Similarly, Neumaier notes McQueen may lack the “fearfulness, anger, timidity or didacticism” that an American filmmaker would have if granted the same story line and platform.
For whatever politics are involved, both imply McQueen’s unique vision and voice will raise the bar, and the awards will serve as a boost up the ladder.
“Especially in a year where there’s so much diversity,” Sargent adds. “Because there will be so many awards and nominations coming out of these films, it’s going to make people have to take them seriously as opposed to the ghetto where black film occupies now.”
A promise made back when Denzel Washington and Halle Berry won lead acting awards in 2002, this year’s Oscar race will likely be filled with many African-American contenders, potentially more than ever.
From Fruitvale Station, 12 Years a Slave and The Butler to upcoming films like Mandela: Long Walk to Freedom and Black Nativity, variety and talent have taken the spotlight.

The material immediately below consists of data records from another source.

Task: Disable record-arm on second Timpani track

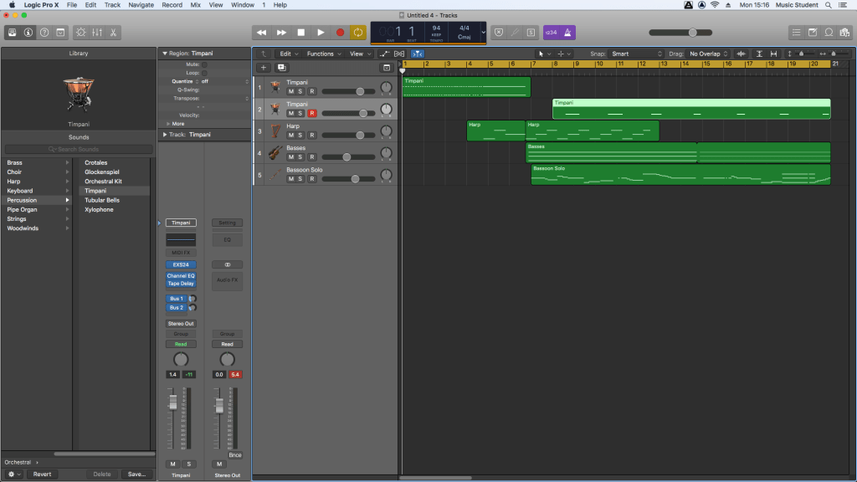Action: (x=311, y=113)
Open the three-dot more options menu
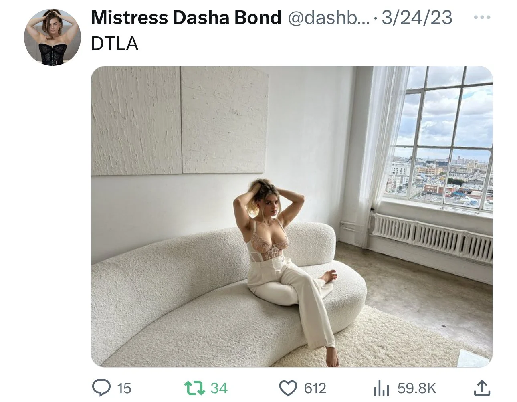Viewport: 517px width, 402px height. [x=482, y=18]
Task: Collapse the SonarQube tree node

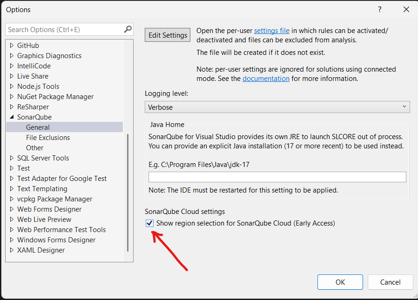Action: [x=12, y=117]
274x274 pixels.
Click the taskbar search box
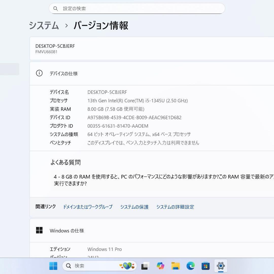click(x=96, y=266)
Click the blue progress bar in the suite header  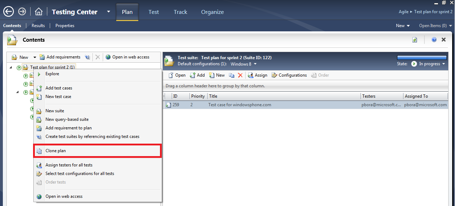[422, 57]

The next ‘Schindler’s List’?
And while it defies expectation, 12 Years a Slave is also drawing comparisons to an older masterpiece, 1993’s Schindler’s List, the winner of seven Academy Awards.
“Both films are about the mechanism of inhumanity that dominated a particular era,” comments Breznican. “Not just one person’s crime against another, but sort of a widespread accepted insanity.”
Adds Buchanan, “It has the sweep and significance of Schindler’s List, another seminal film about a tragic period in history, and it’s carried off with dazzling formal ability.”
Breznican hesitates to put too many Oscar tags to the movie’s name for fear it brings ego and superficiality onto the table, but he stresses his use of award-dropping as a way to drive people to theaters.
“Any year this film came out would be a major event, it would be one of the best pictures of the year,” he feels. “It’s a major accomplishment by Steve McQueen.”